From: nmm1 on
In article <7ivv9cF335jhvU1(a)mid.individual.net>,
Del Cecchi <delcecchinospamofthenorth(a)gmail.com> wrote:
>
>The Origin didn't have a service processor to handle things like power
>on and off? I am shocked and appalled.

Yes, it did. That wasn't the problem.

What I did was hammer it hard enough that the CPUs jammed solid in
the firmware, which was then no longer listening to the NMI channel.
It only happened a couple of times - normally, powering on and off
via the console worked.

Incidentally, I did something very similar to an IBM SP3, for very
different reasons. I am pretty sure that was a straight misdesign
in the controller software. That was very irritating, because I
wasn't stress-testing it at the time.

As far as I recall, I never managed it on the Hitachi SR2201 or
Sun F15K.


Regards,
Nick Maclaren.
From: Del Cecchi on
nmm1(a)cam.ac.uk wrote:
> In article <7ivv9cF335jhvU1(a)mid.individual.net>,
> Del Cecchi <delcecchinospamofthenorth(a)gmail.com> wrote:
>> The Origin didn't have a service processor to handle things like power
>> on and off? I am shocked and appalled.
>
> Yes, it did. That wasn't the problem.
>
> What I did was hammer it hard enough that the CPUs jammed solid in
> the firmware, which was then no longer listening to the NMI channel.
> It only happened a couple of times - normally, powering on and off
> via the console worked.
>
> Incidentally, I did something very similar to an IBM SP3, for very
> different reasons. I am pretty sure that was a straight misdesign
> in the controller software. That was very irritating, because I
> wasn't stress-testing it at the time.
>
> As far as I recall, I never managed it on the Hitachi SR2201 or
> Sun F15K.
>
>
> Regards,
> Nick Maclaren.
I think the modern thing to do is have the service processor interface
to the switches and control IPL and power on and off. So it shouldn't
matter if the main processor is wedged or vaporized. the service
processor can snapshot stuff by scanning the LSSD registers and handle
the power stuff. NMI, whatever. turn the power off, or scan the
appropriate data in (equivilent of POR) and you are good to go.

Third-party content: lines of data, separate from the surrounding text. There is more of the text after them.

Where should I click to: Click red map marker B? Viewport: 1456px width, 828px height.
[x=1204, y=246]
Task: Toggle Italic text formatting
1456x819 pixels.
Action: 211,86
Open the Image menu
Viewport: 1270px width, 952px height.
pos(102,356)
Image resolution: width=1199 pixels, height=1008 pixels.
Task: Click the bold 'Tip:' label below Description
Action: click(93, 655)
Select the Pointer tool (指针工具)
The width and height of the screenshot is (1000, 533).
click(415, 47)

I guess someone was trying to save a few bucks or something.

del
From: nmm1 on
In article <7j2eqjF33tntoU1(a)mid.individual.net>,
Del Cecchi <delcecchinospamofthenorth(a)gmail.com> wrote:
>
>I think the modern thing to do is have the service processor interface
>to the switches and control IPL and power on and off. So it shouldn't
>matter if the main processor is wedged or vaporized. the service
>processor can snapshot stuff by scanning the LSSD registers and handle
>the power stuff. NMI, whatever. turn the power off, or scan the
>appropriate data in (equivilent of POR) and you are good to go.

The Origin was some time ago now. It is also possible that, as with
the similar event on the SP3, I had managed to lock up the on-rack
service processor (assuming there was one).

A very common low-level hardware misdesign is for a 'message' between
two chips to hang, uninterruptibly, if the other chip is dead in the
water. That phenomenon may (or may not) have been involved in either
or both cases. As you can imagine, I didn't waste time trying to
find out exactly what had happened :-)


Regards,
Nick Maclaren.